Il prefetto di Roma, Lamberto Giannini, ha dichiarato che durante il prossimo campionato di calcio sarà pronto a interrompere le partite in caso di esposizione di striscioni razzisti o discriminatori. Questa misura estrema è stata discussa durante un Comitato per l’ordine e la sicurezza pubblica, che ha coinvolto le Forze dell’Ordine, il Comune di Roma Capitale e i rappresentanti delle squadre di Roma e Lazio, in preparazione all’inizio della nuova stagione calcistica.
L’obiettivo è prevenire la diffusione di messaggi che incitano alla violenza o che contengano espressioni di discriminazione, razzismo o antisemitismo. Il prefetto ha sottolineato che tali manifestazioni devono essere affrontate con “massimo rigore e fermezza”, e che, se necessario, le partite saranno interrotte per garantire che non vengano tollerati comportamenti che minano il rispetto e l’uguaglianza.

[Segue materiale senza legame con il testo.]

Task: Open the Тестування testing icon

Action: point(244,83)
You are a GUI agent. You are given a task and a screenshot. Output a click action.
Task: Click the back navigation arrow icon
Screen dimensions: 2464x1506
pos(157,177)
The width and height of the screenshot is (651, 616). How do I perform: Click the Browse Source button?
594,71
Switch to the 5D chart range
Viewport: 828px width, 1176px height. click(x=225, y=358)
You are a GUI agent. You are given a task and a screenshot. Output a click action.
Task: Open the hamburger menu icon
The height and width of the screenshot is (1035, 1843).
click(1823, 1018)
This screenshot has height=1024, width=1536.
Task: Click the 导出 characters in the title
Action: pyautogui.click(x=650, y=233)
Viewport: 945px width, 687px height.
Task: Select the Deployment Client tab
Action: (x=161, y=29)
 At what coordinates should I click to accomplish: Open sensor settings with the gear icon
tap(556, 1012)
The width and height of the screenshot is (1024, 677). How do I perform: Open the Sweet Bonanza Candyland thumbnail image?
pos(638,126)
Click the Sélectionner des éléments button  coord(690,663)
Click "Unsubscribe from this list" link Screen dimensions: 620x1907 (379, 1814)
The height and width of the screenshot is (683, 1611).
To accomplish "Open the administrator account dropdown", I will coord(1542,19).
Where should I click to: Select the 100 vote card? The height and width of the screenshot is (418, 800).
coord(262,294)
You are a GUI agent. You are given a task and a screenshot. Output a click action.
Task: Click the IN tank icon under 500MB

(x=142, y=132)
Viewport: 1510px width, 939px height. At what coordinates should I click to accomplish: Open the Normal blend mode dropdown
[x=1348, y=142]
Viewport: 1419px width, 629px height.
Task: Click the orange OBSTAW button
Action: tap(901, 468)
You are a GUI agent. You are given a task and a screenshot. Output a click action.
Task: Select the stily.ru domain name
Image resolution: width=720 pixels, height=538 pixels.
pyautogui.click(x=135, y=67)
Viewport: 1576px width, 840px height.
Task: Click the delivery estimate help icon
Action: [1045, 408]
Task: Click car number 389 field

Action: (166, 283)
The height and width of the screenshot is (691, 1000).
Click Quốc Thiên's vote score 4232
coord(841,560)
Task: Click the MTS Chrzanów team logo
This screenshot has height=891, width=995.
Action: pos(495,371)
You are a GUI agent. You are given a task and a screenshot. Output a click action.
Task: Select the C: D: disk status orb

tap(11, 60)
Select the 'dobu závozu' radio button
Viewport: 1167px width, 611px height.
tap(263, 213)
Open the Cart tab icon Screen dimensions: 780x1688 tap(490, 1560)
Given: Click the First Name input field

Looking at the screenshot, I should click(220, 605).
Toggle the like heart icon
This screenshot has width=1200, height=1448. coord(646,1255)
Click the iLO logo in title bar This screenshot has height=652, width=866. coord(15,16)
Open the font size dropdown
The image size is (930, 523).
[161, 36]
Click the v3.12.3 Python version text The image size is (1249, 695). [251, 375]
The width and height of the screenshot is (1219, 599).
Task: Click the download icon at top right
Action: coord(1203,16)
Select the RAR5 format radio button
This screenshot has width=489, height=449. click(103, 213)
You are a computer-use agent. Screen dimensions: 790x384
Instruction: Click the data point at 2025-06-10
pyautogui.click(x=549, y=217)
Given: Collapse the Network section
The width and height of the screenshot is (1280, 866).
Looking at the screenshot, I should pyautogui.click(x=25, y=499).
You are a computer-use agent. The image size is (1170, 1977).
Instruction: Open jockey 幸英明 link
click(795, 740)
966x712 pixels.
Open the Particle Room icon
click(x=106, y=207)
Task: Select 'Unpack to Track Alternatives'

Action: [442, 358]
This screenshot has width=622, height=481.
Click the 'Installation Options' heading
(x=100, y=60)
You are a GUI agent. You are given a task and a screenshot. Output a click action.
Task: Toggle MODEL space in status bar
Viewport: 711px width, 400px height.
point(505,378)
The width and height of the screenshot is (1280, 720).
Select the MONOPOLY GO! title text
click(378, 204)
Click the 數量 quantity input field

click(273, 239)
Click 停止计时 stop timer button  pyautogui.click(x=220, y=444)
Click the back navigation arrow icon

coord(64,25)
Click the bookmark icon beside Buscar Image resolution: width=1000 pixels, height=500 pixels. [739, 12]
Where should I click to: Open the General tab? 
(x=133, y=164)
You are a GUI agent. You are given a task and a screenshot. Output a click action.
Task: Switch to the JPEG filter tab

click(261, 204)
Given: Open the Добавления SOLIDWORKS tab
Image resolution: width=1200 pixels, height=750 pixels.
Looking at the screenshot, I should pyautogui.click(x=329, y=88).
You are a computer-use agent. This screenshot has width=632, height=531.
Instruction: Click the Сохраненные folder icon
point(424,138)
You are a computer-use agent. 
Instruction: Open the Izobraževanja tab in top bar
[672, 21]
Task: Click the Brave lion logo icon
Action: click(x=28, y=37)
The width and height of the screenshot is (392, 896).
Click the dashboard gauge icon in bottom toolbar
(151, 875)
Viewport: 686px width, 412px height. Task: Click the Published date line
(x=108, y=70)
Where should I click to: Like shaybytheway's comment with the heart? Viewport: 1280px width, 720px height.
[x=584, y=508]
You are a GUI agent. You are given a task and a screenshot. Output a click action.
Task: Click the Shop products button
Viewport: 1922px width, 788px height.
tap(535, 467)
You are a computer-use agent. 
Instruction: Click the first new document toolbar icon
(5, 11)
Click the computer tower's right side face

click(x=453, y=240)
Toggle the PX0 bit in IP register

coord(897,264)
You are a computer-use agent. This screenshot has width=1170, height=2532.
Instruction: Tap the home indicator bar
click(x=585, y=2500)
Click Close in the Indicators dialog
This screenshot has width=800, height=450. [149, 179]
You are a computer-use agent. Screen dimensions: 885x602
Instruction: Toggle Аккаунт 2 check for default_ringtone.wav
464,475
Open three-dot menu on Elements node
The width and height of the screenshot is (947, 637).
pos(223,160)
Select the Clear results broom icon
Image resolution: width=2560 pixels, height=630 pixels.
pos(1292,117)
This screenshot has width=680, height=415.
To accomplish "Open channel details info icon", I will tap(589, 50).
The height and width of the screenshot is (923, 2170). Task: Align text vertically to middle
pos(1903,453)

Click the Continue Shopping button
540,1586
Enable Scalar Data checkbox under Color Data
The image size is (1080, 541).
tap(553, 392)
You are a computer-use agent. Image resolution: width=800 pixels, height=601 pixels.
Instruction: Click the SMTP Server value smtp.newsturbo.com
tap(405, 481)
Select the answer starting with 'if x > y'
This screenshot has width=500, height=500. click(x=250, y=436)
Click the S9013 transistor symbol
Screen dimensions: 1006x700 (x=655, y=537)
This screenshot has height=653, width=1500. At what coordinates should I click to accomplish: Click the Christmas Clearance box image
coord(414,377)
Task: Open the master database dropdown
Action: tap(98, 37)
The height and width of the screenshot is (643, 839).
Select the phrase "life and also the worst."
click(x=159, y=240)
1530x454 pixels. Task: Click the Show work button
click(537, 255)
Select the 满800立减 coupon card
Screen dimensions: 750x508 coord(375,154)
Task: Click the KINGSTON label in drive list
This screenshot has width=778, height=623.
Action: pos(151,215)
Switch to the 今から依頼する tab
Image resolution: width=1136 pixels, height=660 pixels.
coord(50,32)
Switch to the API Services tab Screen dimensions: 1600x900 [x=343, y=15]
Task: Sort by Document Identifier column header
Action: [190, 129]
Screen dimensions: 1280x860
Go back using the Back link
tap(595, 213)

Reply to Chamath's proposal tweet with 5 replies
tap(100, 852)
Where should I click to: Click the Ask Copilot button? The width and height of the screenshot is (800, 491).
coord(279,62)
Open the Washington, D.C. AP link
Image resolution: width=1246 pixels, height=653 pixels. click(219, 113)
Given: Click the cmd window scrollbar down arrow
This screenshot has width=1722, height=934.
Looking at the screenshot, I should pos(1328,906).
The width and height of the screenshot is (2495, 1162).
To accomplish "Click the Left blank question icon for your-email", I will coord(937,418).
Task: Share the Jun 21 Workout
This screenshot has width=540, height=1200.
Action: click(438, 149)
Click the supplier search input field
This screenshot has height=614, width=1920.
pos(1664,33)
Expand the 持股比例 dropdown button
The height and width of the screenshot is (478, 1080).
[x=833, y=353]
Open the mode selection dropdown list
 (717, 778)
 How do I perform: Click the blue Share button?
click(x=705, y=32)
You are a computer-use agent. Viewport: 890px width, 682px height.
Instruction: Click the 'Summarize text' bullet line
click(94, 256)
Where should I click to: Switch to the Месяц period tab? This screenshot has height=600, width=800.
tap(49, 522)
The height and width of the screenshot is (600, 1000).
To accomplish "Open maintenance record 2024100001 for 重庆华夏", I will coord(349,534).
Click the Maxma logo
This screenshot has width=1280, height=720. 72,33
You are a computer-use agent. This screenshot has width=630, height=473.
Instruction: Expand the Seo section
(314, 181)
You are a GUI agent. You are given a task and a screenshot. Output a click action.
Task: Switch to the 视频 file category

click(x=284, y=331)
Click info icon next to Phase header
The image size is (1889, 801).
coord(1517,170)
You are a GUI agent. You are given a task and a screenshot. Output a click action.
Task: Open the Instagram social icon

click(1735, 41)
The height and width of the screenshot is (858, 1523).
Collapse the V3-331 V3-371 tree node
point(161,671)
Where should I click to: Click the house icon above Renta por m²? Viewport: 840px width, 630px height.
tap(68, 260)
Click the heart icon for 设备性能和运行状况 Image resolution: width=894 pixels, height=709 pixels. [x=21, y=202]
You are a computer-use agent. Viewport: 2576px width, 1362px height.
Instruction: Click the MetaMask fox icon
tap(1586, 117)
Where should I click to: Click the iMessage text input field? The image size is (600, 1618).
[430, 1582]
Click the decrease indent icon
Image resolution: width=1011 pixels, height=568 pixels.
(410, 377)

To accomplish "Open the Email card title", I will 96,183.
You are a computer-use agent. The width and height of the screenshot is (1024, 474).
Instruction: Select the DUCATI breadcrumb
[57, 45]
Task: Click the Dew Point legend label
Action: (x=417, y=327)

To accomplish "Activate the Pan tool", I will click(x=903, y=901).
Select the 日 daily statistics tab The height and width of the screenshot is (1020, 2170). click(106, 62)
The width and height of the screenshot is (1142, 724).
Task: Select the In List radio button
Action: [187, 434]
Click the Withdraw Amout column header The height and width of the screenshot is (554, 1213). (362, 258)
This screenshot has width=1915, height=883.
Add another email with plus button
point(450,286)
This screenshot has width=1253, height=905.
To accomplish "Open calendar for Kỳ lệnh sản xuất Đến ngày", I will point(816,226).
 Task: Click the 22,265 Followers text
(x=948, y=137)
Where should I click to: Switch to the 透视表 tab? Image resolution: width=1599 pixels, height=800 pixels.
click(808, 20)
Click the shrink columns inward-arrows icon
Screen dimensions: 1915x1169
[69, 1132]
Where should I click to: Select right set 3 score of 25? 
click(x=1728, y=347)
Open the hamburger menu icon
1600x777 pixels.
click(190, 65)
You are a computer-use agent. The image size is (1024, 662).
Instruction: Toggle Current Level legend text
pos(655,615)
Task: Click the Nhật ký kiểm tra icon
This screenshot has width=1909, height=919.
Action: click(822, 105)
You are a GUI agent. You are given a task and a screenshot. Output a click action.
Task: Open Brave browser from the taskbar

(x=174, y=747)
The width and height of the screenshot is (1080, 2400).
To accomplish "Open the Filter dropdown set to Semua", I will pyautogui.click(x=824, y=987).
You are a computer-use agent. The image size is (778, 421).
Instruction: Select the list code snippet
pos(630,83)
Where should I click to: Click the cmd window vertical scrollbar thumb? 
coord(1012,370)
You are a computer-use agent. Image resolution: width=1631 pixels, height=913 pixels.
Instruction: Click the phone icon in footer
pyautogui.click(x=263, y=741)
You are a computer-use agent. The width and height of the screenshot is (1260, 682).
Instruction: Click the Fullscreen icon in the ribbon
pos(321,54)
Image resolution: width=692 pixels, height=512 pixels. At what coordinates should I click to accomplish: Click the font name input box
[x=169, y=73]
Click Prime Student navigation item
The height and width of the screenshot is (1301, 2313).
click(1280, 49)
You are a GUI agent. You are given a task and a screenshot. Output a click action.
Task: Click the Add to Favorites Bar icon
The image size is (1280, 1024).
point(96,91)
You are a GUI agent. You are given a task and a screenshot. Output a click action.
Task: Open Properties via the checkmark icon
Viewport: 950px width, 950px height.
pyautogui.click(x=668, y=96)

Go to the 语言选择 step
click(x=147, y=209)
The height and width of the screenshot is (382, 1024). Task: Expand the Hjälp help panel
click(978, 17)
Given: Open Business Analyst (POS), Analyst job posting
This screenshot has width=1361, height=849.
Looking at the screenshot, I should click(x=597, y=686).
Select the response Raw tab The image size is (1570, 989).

In aggiunta, Giannini ha richiesto alle società calcistiche di contribuire attivamente alla prevenzione di tali episodi, proponendo l’uso di “spot antidiscriminatori” da trasmettere durante gli eventi sportivi. Questo si affianca all’impegno delle società sportive nel far rispettare il codice etico e nel promuovere una cultura del rispetto e dell’inclusione.
Le società sportive hanno risposto positivamente, assicurando che applicheranno il codice etico e che promuoveranno gli spot richiesti dal Prefetto per sensibilizzare i tifosi contro il razzismo. L’iniziativa mira a prevenire episodi spiacevoli che potrebbero offuscare lo svolgimento delle competizioni sportive, garantendo un ambiente sicuro e rispettoso per tutti i partecipanti.